■ **Required work**: Write out each record again exactly as it stands.

■ **Available data**:
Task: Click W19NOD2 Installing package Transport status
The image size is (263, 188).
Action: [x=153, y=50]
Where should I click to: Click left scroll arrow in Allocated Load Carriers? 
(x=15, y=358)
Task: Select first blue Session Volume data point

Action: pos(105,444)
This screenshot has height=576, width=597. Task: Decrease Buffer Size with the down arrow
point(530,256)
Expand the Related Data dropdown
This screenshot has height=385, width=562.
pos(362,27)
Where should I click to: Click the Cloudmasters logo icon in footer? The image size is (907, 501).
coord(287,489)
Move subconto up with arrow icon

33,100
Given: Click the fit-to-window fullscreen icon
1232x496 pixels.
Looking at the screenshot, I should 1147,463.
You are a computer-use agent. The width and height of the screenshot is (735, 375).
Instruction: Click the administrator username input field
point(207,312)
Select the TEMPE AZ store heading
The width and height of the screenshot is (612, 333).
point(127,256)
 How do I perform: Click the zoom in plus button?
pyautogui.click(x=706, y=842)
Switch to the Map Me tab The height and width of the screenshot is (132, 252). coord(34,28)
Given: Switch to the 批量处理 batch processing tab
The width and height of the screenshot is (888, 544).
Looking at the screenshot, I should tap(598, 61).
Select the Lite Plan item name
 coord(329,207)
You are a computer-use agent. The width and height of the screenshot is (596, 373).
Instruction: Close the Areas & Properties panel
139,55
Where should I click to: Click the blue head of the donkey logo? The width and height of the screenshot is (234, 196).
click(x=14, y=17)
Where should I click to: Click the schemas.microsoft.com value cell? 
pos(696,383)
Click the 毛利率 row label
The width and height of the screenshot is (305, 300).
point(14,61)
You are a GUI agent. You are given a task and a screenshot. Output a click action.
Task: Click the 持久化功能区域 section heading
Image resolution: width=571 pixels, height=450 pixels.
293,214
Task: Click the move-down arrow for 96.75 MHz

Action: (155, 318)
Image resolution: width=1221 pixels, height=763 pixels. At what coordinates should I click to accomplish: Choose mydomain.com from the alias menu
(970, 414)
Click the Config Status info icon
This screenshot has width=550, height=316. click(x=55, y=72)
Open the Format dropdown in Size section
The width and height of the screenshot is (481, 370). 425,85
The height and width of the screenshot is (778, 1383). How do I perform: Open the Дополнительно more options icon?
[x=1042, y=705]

■ **Output below**:
Task: Click W19NOD2 Installing package Transport status
The image size is (263, 188).
Action: [x=153, y=50]
Where should I click to: Click left scroll arrow in Allocated Load Carriers? 
(x=15, y=358)
Task: Select first blue Session Volume data point

Action: pos(105,444)
This screenshot has height=576, width=597. Task: Decrease Buffer Size with the down arrow
point(530,256)
Expand the Related Data dropdown
This screenshot has height=385, width=562.
pos(362,27)
Where should I click to: Click the Cloudmasters logo icon in footer? The image size is (907, 501).
coord(287,489)
Move subconto up with arrow icon

33,100
Given: Click the fit-to-window fullscreen icon
1232x496 pixels.
Looking at the screenshot, I should 1147,463.
You are a computer-use agent. The width and height of the screenshot is (735, 375).
Instruction: Click the administrator username input field
point(207,312)
Select the TEMPE AZ store heading
The width and height of the screenshot is (612, 333).
point(127,256)
 How do I perform: Click the zoom in plus button?
pyautogui.click(x=706, y=842)
Switch to the Map Me tab The height and width of the screenshot is (132, 252). coord(34,28)
Given: Switch to the 批量处理 batch processing tab
The width and height of the screenshot is (888, 544).
Looking at the screenshot, I should tap(598, 61).
Select the Lite Plan item name
 coord(329,207)
You are a computer-use agent. The width and height of the screenshot is (596, 373).
Instruction: Close the Areas & Properties panel
139,55
Where should I click to: Click the blue head of the donkey logo? The width and height of the screenshot is (234, 196).
click(x=14, y=17)
Where should I click to: Click the schemas.microsoft.com value cell? 
pos(696,383)
Click the 毛利率 row label
The width and height of the screenshot is (305, 300).
point(14,61)
You are a GUI agent. You are given a task and a screenshot. Output a click action.
Task: Click the 持久化功能区域 section heading
Image resolution: width=571 pixels, height=450 pixels.
293,214
Task: Click the move-down arrow for 96.75 MHz

Action: (155, 318)
Image resolution: width=1221 pixels, height=763 pixels. At what coordinates should I click to accomplish: Choose mydomain.com from the alias menu
(970, 414)
Click the Config Status info icon
This screenshot has width=550, height=316. click(x=55, y=72)
Open the Format dropdown in Size section
The width and height of the screenshot is (481, 370). 425,85
The height and width of the screenshot is (778, 1383). How do I perform: Open the Дополнительно more options icon?
[x=1042, y=705]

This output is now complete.